Chantelle Ellem 10:53
So many what, ifs.
Kaley 10:54
That’s exactly right. But then you can’t sit in that forever, because it’s not good for your mental health. So, you actually need to go, Okay, that is a what if, I can’t control what ifs. I can control what I do here and now and what I can do moving forward.
Chantelle Ellem 11:11
And that’s part of your healing, isn’t it post losing your dad.
Kaley 11:15
Yes, like it took me a very long time to get to that point, though. I think, obviously, I went through my own personal breakups and those types of things.
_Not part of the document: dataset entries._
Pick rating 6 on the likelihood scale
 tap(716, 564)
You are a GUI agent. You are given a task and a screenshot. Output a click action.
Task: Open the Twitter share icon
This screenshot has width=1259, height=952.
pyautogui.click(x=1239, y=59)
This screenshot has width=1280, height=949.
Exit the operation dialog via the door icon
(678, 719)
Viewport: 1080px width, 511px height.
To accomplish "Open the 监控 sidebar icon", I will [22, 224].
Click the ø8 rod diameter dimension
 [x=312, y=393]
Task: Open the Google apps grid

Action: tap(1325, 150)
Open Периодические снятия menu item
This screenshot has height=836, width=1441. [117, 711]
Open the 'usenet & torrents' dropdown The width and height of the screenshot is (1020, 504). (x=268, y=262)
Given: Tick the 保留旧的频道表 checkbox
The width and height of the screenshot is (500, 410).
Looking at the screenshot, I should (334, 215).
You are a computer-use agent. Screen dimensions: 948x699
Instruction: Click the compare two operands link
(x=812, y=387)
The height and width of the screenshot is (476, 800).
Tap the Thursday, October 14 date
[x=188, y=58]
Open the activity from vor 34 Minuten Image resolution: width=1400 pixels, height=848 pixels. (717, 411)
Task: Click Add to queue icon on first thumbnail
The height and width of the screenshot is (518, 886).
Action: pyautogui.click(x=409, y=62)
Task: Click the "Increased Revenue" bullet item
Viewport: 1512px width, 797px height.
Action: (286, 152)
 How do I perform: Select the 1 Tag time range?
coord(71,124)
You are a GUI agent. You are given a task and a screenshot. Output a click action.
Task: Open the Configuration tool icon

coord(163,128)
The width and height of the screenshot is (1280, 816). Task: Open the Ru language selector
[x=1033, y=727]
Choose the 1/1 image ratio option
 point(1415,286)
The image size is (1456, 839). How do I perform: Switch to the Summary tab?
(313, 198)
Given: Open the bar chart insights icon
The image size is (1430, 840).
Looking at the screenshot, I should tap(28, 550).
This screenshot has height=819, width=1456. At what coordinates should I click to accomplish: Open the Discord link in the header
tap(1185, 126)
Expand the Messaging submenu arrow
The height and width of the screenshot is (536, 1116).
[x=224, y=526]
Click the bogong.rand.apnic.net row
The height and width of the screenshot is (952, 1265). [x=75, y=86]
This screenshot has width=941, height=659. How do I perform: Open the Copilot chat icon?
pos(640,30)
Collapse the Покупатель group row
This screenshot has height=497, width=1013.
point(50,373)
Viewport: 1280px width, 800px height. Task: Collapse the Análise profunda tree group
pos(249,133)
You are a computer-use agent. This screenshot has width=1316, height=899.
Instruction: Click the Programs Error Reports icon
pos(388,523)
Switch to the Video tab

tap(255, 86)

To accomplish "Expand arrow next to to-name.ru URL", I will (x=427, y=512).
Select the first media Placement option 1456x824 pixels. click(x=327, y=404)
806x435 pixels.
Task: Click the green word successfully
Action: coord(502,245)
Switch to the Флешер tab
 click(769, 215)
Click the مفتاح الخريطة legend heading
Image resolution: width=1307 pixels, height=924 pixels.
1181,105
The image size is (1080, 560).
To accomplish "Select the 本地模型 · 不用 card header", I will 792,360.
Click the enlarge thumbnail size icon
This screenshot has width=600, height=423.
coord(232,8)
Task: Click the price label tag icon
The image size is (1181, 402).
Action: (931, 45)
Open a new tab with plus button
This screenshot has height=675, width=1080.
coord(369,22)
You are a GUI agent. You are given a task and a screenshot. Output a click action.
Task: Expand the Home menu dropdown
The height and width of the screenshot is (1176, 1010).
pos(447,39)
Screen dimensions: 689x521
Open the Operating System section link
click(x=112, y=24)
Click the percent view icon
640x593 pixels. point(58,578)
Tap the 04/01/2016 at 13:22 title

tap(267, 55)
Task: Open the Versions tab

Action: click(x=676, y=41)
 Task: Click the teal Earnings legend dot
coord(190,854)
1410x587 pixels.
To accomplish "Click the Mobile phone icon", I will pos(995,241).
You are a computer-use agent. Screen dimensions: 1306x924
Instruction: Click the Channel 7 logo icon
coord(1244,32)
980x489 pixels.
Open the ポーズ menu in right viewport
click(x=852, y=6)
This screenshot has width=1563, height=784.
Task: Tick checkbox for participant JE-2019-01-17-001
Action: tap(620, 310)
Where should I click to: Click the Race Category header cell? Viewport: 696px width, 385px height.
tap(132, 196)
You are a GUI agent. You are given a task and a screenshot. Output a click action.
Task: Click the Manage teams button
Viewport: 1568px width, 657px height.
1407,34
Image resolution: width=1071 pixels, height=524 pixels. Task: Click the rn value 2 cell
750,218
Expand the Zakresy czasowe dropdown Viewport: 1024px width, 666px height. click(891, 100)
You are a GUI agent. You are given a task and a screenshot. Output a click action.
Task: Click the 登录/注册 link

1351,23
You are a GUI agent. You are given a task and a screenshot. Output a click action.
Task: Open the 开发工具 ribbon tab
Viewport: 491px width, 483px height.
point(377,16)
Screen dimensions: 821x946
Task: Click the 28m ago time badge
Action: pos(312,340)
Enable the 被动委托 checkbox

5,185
And you get into that kind of like gloom, and that depressive state, but we’re able to pull ourselves out of it.
Chantelle Ellem 11:31
And hopefully be supported through it
Kaley 11:32
Exactly. Right. And often, the most happy people are the ones that probably struggle the most inside. Whereas for Dad, as I said, he sent me that really positive message in the morning. And so I just assumed, you know, he’s doing okay, you know, kick on, it’s pouring with rain outside in London off, I go to work harder. And then, the next day, but it’s really interesting, in a sense that when I got to work, people ask you, how it happened? And I wasn’t prepared for that answer. So, I actually said, he was hit by a car, or a car accident. And in hindsight, I wish I would have, you know, had the confidence to be able to say, actually, it was suicide, and it’s a shame that I wasn’t able to have that conversation with him beforehand.
Chantelle Ellem 12:21
I found that really interesting and heartbreaking at the same time, but there is that stigma attached to it. And there’s so much more, it seems so fine. Or if you can say, he passed away in a car accident, it’s kind of like, Oh, I’m so sorry. Let’s leave it. But if it opens up the conversation otherwise, and maybe you weren’t ready for that. But, I think it’s beautiful that you continuing the conversation now and opening it up so slightly, maybe it couldn’t happen back then, it wasn’t the right time. But now, he is, which is why we’re here. And that’s really great.
Kaley 12:45
Yes, so I think, back then, you know, it would have been probably 12 hours since the phone call, to be asked that question and not actually, one be prepared to process that myself, let alone actually, then share that information with obviously, colleagues, they were, you know, temporary colleagues, or colleagues that I’ve got now, in a sense that you know, only been there a few months. I’d been in London for a year, but I’d been in that particular job for a few months. So, that felt very personal to be to share that information with them.
Chantelle Ellem 13:19
Yes. Especially in that state of mind too [Crosstalk 00:13:22] in shock.
Kaley 13:24
Yeah. And if you think about it, Are you okay, day only started in 2009. So, that’s probably the, I guess, the leading kind of organization that’s really talking about suicide and mental health conversation. That’s the things that was two years after my father passed away. So, again, that stigma at that point in time…
Chantelle Ellem 13:44
Was completely different to where we are today.
Kaley 13:47
Correct. So, it is a very different time. And I’d like to think, look, if Dad have been able to get through that period of time, maybe, he would be able to see all of the great positive conversations that we are having about this now. And that might have changed, or he could have become an ambassador himself or those types of things. But look, again, it’s that only conversation.
Chantelle Ellem 14:08
Which, sadly, we can’t change anything, but it’s nice that in his legacy, you are making such a change. And, you know, your article resonated with so many people last year, because it’s so topical, and it is happening to so many people around Australia, in the world.
Kaley 14:24
It’s funny, I had a lot of actually close friends reach out to me and say, they obviously knew my father had passed away, but we’ve probably come closer friends and like the last, you know, five or four years, so they don’t really know the details, when they’re actually like, oh, this person close to me had those kind of similar suicidal thoughts and have been hospitalized or I’ve also lost somebody from suicide. So, it’s actually then kind of became a bit of a support for them as well to know, that they’ve got somebody else that they can talk to about that.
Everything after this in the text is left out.